= WHAT IS REQUIRED =
From the data underneath, reproduce exactly the stretch that begins at the line with "[switch] (668, 1273)" and ends after the line with "[button] (27, 1320)".

Source records:

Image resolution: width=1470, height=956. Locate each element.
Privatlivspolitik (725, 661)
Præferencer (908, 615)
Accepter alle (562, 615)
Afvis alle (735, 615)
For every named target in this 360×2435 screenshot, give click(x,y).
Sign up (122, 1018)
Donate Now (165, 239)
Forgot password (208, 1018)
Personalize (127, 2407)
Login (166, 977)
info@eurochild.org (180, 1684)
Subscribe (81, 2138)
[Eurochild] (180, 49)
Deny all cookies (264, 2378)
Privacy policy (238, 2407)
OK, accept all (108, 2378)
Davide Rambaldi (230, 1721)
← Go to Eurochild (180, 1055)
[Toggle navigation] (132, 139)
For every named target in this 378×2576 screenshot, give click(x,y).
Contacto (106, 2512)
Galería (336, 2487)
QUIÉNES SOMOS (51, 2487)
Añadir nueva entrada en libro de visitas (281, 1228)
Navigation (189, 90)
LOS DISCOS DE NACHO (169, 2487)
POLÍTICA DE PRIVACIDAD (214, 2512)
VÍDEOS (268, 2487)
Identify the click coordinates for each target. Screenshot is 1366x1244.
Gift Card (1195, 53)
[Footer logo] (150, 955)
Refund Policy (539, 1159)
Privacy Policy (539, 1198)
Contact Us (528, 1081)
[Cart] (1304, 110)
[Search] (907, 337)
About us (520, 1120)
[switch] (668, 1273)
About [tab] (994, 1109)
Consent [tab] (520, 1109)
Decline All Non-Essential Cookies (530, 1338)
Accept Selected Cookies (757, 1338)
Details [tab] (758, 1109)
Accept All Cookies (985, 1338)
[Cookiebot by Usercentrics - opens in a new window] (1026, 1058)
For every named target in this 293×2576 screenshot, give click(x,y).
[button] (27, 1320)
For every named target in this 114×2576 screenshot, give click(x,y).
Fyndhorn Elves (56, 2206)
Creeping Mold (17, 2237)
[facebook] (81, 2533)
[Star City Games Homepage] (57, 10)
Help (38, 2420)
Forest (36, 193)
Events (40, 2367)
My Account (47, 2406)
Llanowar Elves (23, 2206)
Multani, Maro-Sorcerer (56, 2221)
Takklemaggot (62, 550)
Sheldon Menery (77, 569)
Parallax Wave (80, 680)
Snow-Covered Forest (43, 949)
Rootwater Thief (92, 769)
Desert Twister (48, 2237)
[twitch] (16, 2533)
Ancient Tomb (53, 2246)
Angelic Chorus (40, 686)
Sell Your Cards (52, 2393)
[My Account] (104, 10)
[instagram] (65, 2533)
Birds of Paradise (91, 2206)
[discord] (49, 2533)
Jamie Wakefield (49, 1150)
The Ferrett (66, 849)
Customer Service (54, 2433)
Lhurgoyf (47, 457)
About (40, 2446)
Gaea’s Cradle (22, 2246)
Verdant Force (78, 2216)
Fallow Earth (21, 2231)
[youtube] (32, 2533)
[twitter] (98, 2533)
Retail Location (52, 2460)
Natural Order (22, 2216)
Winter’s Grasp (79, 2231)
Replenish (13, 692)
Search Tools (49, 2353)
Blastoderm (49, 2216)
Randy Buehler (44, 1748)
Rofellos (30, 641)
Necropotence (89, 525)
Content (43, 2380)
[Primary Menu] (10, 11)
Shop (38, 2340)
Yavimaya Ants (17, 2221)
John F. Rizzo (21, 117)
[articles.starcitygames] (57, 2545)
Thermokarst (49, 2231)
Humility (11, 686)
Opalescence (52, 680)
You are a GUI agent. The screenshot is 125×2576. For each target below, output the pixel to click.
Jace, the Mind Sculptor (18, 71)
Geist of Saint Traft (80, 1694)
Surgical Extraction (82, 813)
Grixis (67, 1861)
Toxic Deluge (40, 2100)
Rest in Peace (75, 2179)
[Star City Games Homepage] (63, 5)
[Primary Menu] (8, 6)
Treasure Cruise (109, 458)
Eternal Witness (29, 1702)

= ANSWER BOX =
[switch] (668, 1273)
About [tab] (994, 1109)
Consent [tab] (520, 1109)
Decline All Non-Essential Cookies (530, 1338)
Accept Selected Cookies (757, 1338)
Details [tab] (758, 1109)
Accept All Cookies (985, 1338)
[Cookiebot by Usercentrics - opens in a new window] (1026, 1058)
For every named target in this 293×2576 screenshot, give click(x,y).
[button] (27, 1320)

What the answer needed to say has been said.